Molecular Diagnostic Testing, including Whole-Exome Sequencing, in Children with Autism Spectrum Disorder

CLAHRC WM News Blog features articles of generic, rather than specific, interest. The general interest here lies in the use of molecular techniques to unravel the mechanisms of diseases, especially neurological diseases, that are inaccessible to study in other ways.
A study of 258 consecutively ascertained children with ASD was recently reported in JAMA.[1] The incidence of genetic abnormalities was low (about 6%) in ASD children with no morphological abnormalities, but unsurprisingly reached much higher levels (38%) when complex morphological abnormalities were present. To the CLAHRC WM Director this finding suggests that ASD, when not associated with atypical physical features, is seldom caused by embryonic de novo or inherited genetic disorder. But could it be caused by propagation of a clone of neurons with a new mutation derived during the first wave of brain remodelling in utero?[2] [3]

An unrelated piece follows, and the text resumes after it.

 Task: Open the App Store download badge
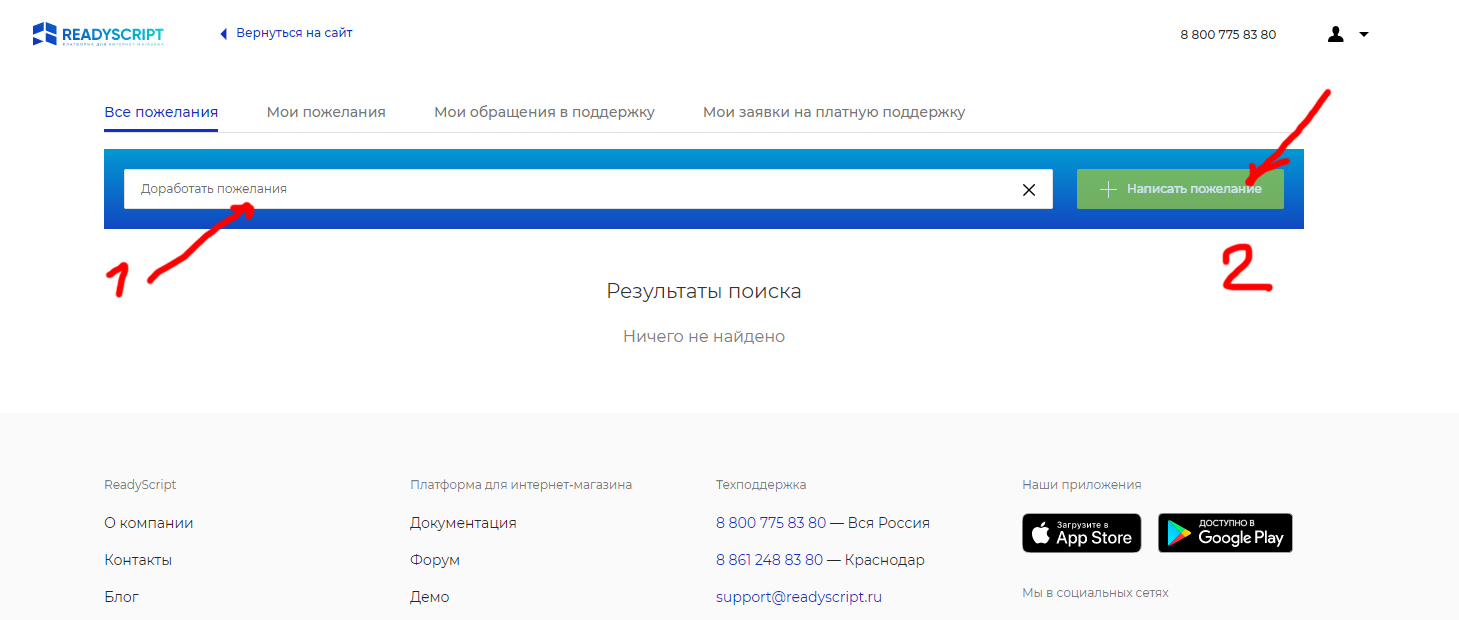click(x=1081, y=533)
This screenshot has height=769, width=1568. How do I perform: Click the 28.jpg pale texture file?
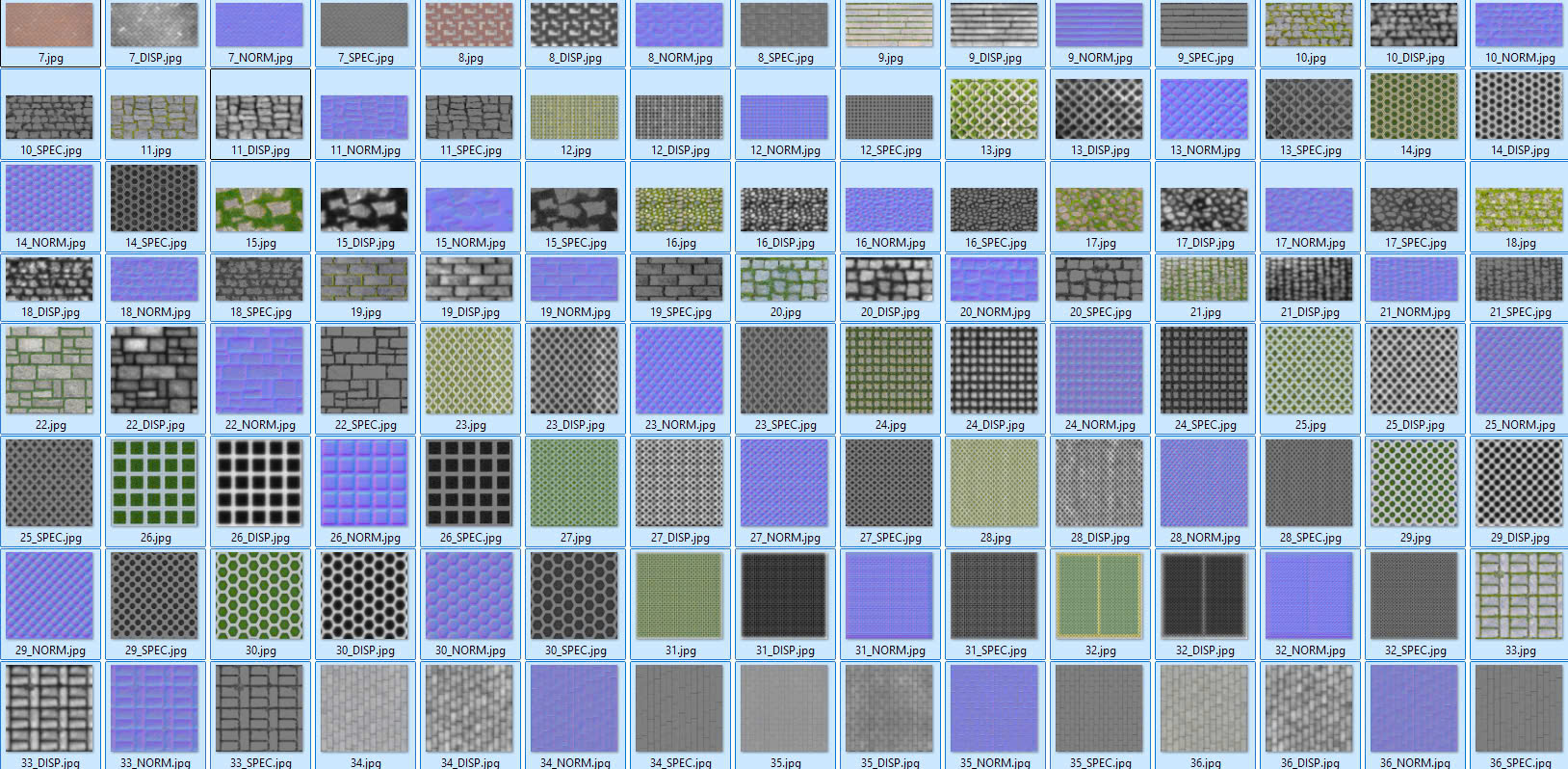[x=994, y=483]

— Richard Lilford, CLAHRC WM Director

Reference:

  1. Tammimies K, Marshall CR, Walker S, et al. Molecular Diagnostic Yield of Chromosomal Microarray Analysis and Whole-Exome Sequencing in Children with Autism Spectrum Disorder. JAMA. 2015; 314(9): 895-903.
  2. Lilford R. An hypothesis on the cause of many chronic neurological conditions, such as schizophrenia and Alzheimer’s disease. January 18 2013.
  3. Lilford R. Biological mechanism of generalised brain disease such as Alzheimer’s disease and schizophrenia. March 1 2013.